Voyage liminaire : Darius Khondji, ASC, AFC aide le réalisateur Alejandro G. Iñárritu à donner vie à sa vision de Bardo à l’écran.

Dans Bardo : Fausse chronique de quelques vérités, le réalisateur mexicain et expatrié Silverio Gama (Daniel Giménez Cacho) entreprend un voyage spirituel et temporel de l'âme au cours duquel il est contraint de faire face à ses appétits créatifs, son histoire familiale, son identité nationale, sa propre mortalité et plus encore. Le récit est marqué par les réflexions personnelles du réalisateur et coscénariste Alejandro G. Iñárritu. Pour l'aider à concrétiser sa vision du film, celui-ci a choisi comme chef opérateur Darius Khondji, ASC, AFC. Depuis la première projection de Bardo, le travail de Khondji a été récompensé par une Grenouille d'argent au Festival international du film EnergaCamerimage et par de plus en plus de nominations, notamment de la part de ses collègues de l'American Society of Cinematographers.

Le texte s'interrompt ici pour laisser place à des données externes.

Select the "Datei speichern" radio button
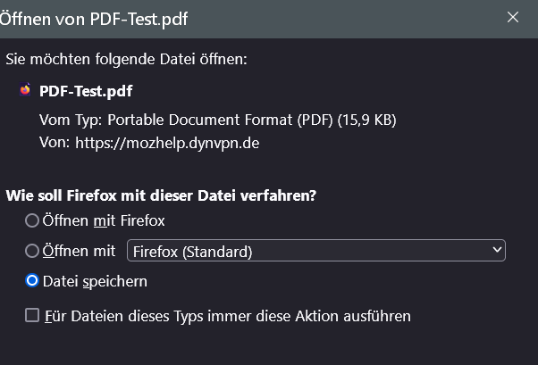The width and height of the screenshot is (538, 365). (32, 280)
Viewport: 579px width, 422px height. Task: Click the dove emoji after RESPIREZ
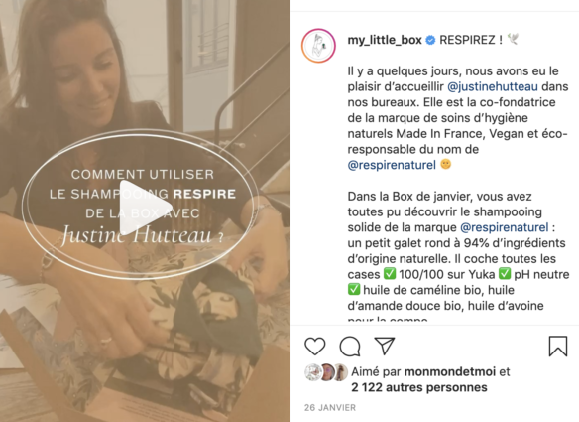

Pendant la préproduction, Darius Khondji a contacté vers Panavision afin de se procurer un ensemble d'objectifs centrés sur trois focales grand angle de la série d'optiques grand format Sphero 65, lui permettant d'accentuer la présence des acteurs dans les espaces traversés. Le chef opérateur a récemment repris contact avec Panavision pour témoigner de sa participation au projet.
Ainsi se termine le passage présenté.